Will Hamill of the Crows and Andrew Gaff of the Eagles during the weekend’s game at Adelaide Oval. Photograph: Sarah Reed/AFL Photos/Getty Images
It wasn’t that long ago that there was a one-hour delay on Friday night games. As the opening siren would sound at a packed MCG, over on Channel 7, Dr Harry would be poking his head in a beehive. These days, every game is live and in high definition. Kayo is cheap. It’s convenient. If you’re so inclined, you can park yourself on the couch on a Thursday night, watch every minute of every game, and then sign the divorce papers on Monday.
Unlike other sports, modern football doesn’t translate that well to television. And modern TV doesn’t always translate well to one’s sanity. But for better and frequently worse, we were conditioned throughout Covid to watch the sport on TV. For many, that’s a hard habit to shake, particularly when the wind whips a little harder on a winter’s afternoon.
Cost of living pressures
Inflation, interest rates, and petrol prices are rising, and Australians are tightening their belts.
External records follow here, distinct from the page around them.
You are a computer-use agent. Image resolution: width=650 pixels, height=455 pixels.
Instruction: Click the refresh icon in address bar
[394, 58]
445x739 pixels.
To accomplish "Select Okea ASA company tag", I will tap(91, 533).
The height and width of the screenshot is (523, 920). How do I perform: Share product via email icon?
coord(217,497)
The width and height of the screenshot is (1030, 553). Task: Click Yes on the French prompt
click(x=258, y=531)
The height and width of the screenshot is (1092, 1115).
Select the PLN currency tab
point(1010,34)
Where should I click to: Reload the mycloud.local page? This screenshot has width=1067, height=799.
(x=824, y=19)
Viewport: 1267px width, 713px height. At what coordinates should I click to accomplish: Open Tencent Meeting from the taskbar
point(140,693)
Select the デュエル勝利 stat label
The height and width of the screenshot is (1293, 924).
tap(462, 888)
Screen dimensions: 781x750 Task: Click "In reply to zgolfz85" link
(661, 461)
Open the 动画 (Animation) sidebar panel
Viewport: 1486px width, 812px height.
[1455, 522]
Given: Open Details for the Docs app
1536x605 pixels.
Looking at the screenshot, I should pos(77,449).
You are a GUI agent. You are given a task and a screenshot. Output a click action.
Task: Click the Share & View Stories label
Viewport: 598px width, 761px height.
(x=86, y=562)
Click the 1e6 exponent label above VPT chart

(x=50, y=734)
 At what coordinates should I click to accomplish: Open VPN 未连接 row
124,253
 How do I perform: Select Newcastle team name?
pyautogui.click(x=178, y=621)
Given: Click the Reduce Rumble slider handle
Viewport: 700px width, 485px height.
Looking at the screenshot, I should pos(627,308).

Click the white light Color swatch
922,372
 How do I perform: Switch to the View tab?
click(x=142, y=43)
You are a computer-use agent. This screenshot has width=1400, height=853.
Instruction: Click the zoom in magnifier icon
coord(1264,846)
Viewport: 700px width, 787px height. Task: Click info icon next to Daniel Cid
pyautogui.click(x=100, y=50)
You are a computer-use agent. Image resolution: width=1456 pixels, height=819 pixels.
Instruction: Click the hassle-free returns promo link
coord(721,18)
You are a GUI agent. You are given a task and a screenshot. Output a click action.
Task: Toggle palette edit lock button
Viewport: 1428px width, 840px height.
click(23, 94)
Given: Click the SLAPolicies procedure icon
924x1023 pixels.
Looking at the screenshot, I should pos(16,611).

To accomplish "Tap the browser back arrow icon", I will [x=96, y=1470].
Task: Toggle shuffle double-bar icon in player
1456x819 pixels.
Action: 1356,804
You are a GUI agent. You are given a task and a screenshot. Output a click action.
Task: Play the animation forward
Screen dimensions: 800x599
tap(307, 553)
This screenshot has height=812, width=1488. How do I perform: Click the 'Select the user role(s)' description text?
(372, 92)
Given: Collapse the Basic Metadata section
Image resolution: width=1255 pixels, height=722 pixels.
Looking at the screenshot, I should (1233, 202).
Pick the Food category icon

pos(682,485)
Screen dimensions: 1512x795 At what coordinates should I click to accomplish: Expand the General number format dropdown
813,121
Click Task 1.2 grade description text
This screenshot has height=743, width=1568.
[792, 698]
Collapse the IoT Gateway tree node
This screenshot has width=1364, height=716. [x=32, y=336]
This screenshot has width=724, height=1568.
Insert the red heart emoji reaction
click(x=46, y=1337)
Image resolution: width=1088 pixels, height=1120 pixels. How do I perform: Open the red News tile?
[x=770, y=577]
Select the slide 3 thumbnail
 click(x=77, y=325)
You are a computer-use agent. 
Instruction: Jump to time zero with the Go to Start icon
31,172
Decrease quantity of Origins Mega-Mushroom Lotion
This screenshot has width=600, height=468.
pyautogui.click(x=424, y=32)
Much of the federal election was fought along these lines. To his credit, when McLachlan was appointed CEO, he went to great lengths to freeze the price of general admission tickets. But after a while, paying $12 for a mid-strength beer loses its appeal, as does forking out $80 to get hypothermia at the top of the Shane Warne Stand.
Ah, the good old days. The earlier you arrived, the better your seat. Even in the digital age, you just swiped your membership card and plonked yourself down.
These days, organising a ticket is fraught, time-consuming, expensive and often nonsensical. Navigating Ticketek, particularly for blockbuster games and for those trying to secure multiple tickets, can be a one-way trip to the nuthouse and the poorhouse. For anyone without a smartphone, it’s especially difficult. As winter nears, it’s often cheaper and easier to stay home, turn up the heater and turn down the sound.